LetStmt Inlining in TileLang¶

This document explains how LetStmt inlining works in TileLang’s simplification pipeline, which is an important optimization that affects code generation and performance.

Overview¶

A LetStmt (Let Statement) is a temporary variable binding in the IR (Intermediate Representation). During compilation, TileLang’s simplifier may choose to inline these temporary variables to simplify the code. TileLang also provides a standalone LetInline pass that performs eager substitution before the main legalization pipeline.
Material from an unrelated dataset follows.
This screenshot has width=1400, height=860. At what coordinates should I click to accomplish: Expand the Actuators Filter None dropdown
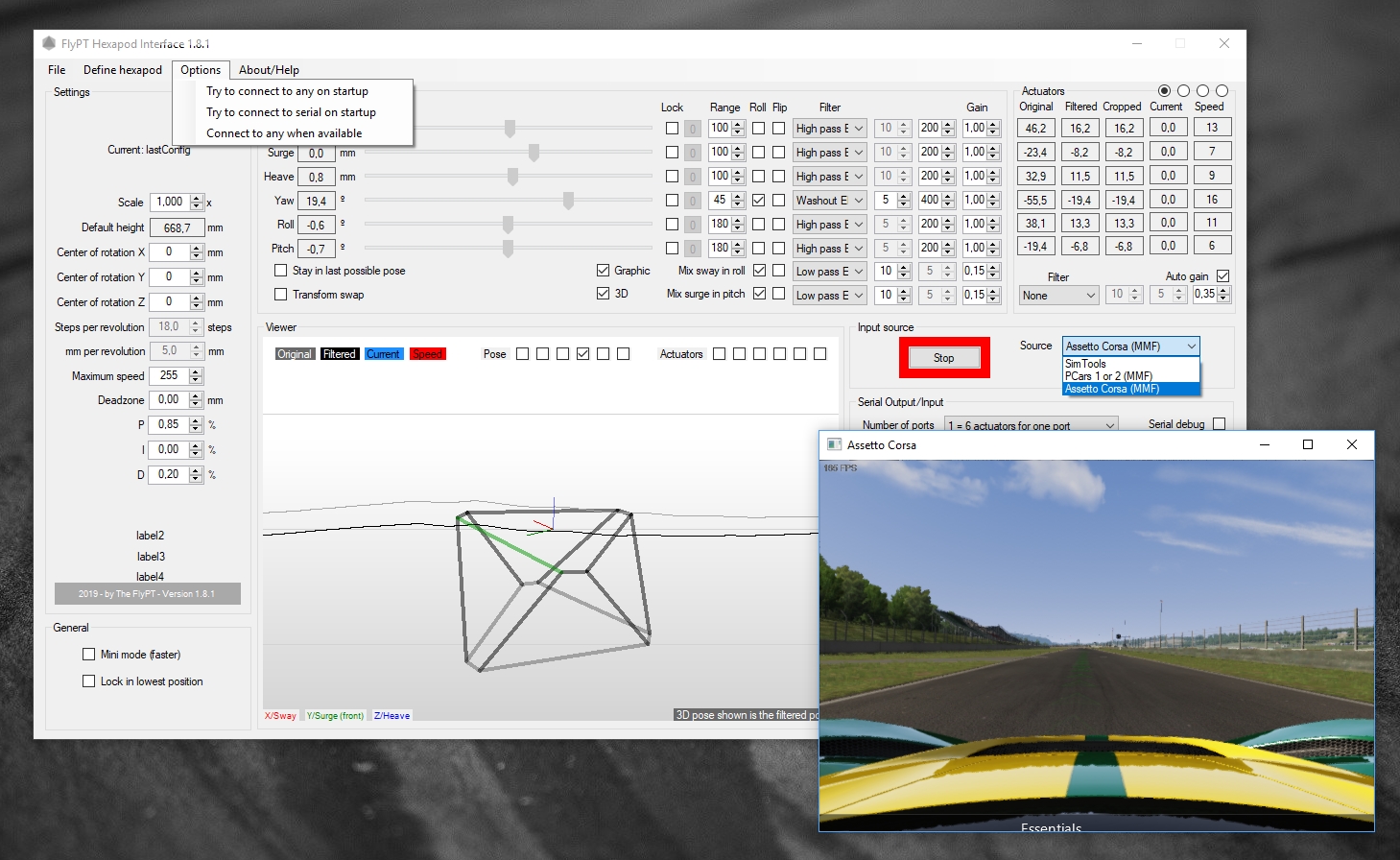click(x=1058, y=296)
However, not all LetStmt nodes can be safely inlined.

When Does LetStmt Get Inlined?¶

The inlining logic is implemented in src/transform/simplify.cc. A LetStmt will be inlined if both of the following conditions are met:

1. The value satisfies CanInlineLetStmt¶

The CanInlineLetStmt helper returns true when:

  • The value is a constant (is_const_number(op->value) returns true)

  • The value is a variable (op->value.as<VarNode>() returns a node)

  • The value is an integer expression without side effects:

    • The value has int dtype

    • The side effect level is kPure or lower (no observable side effects)

bool CanInlineLetStmt(const LetStmtNode *op) {
  if (is_const_number(op->value))
    return true;
  if (op->value.as<VarNode>())
    return true;
  // Won't face the deep expression explosion problem as in Let expression.
  // attempt to inline as much as possible if the value integer type(can be
  // index).
  if (!op->value.dtype().is_int())
    return false;
  return SideEffect(op->value) <= CallEffectKind::kPure;
}

2. The variable is NOT used in buffer definitions¶

Even if CanInlineLetStmt returns true, the variable will not be inlined if it’s used in a buffer’s definition (shape, strides, elem_offset, or data fields).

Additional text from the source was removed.